The session in the US house will delve into possible impeachable offences, but the real focus will be on the panel, led by chairman Jerrold Nadler, and made up of a sometimes boisterous, sharply partisan division of members of congress.
In a 53-page opening statement obtained by the Associated Press, Republican witness Jonathan Turley, a law professor at George Washington University, will say that the Democrats are bringing a “slipshod impeachment” case against the president based on second-hand information. However, Mr Turley does not excuse the president’s behaviour.
“It is not wrong because President Trump is right,” according to Mr Turley. He referred to Mr Trump’s call with Ukraine as “anything but ‘perfect’, as the president claims”.
“A case for impeachment could be made, but it cannot be made on this record,” he added.
The remaining three witnesses, all called by Democrats, will argue for impeachment, according to statements obtained by reporters.
Michael Gerhardt of the University of North Carolina at Chapel Hill argues: “If congress fails to impeach here, then the impeachment process has lost all meaning.”
The political risks are high for all parties as the house presses only the fourth presidential impeachment inquiry in US history.
The Trump-Ukraine Impeachment Inquiry Report provides a detailed account of a shadow diplomacy run by Mr Trump’s lawyer Rudy Giuliani, resulting in layers of allegations that can be distilled into specific acts, like bribery or obstruction, and the more amorphous allegation that Mr Trump abused his power by putting his interests above the nation.
Based on two months of investigation sparked by an anonymous government whistleblower’s complaint, the report relies heavily on testimony from current and former US officials who defied White House orders not to appear.
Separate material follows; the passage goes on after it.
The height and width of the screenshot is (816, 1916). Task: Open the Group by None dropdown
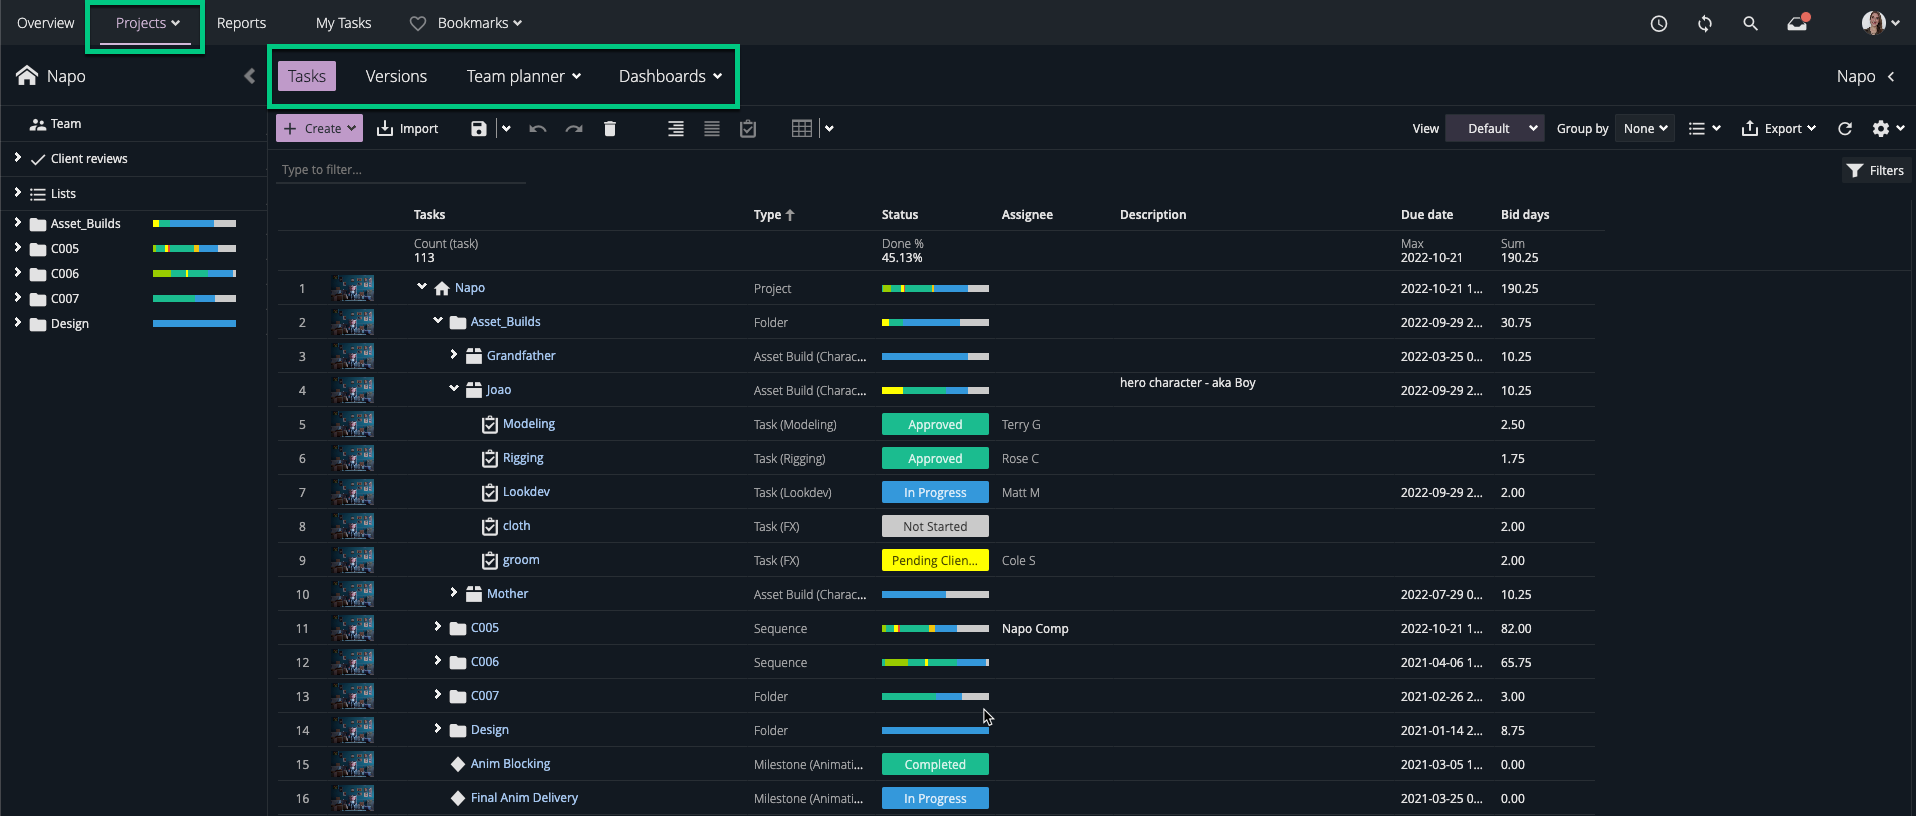1644,128
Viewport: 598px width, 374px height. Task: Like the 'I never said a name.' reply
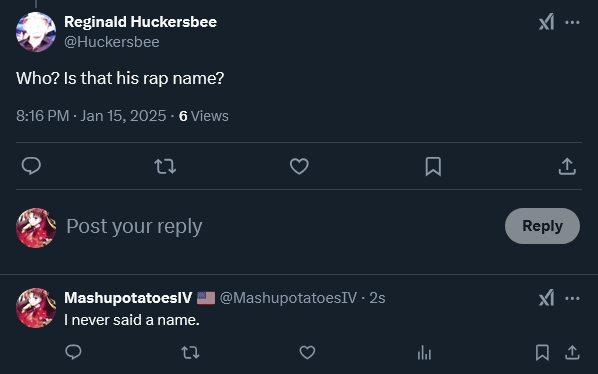[x=307, y=352]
The inquiry found that Mr Trump “solicited the interference of a foreign government, Ukraine, to benefit his reelection,” Mr Schiff wrote in the report’s preface.
In doing so, the president “sought to undermine the integrity of the US presidential election process, and endangered US national security”.
Possible grounds for impeachment are focused on whether Mr Trump abused his office as he pressed Ukrainian leader Volodymyr Zelenskiy to open investigations into Mr Trump’s political rivals.
At the time, Mr Trump was withholding military aid, jeopardising key support as Ukraine faces an aggressive Russia at its border.
The report also accuses Mr Trump of obstruction, becoming the “first and only” president in US history to “openly and indiscriminately” defy the house’s constitutional authority to conduct the impeachment proceedings by instructing officials not to comply with subpoenas for documents and testimony.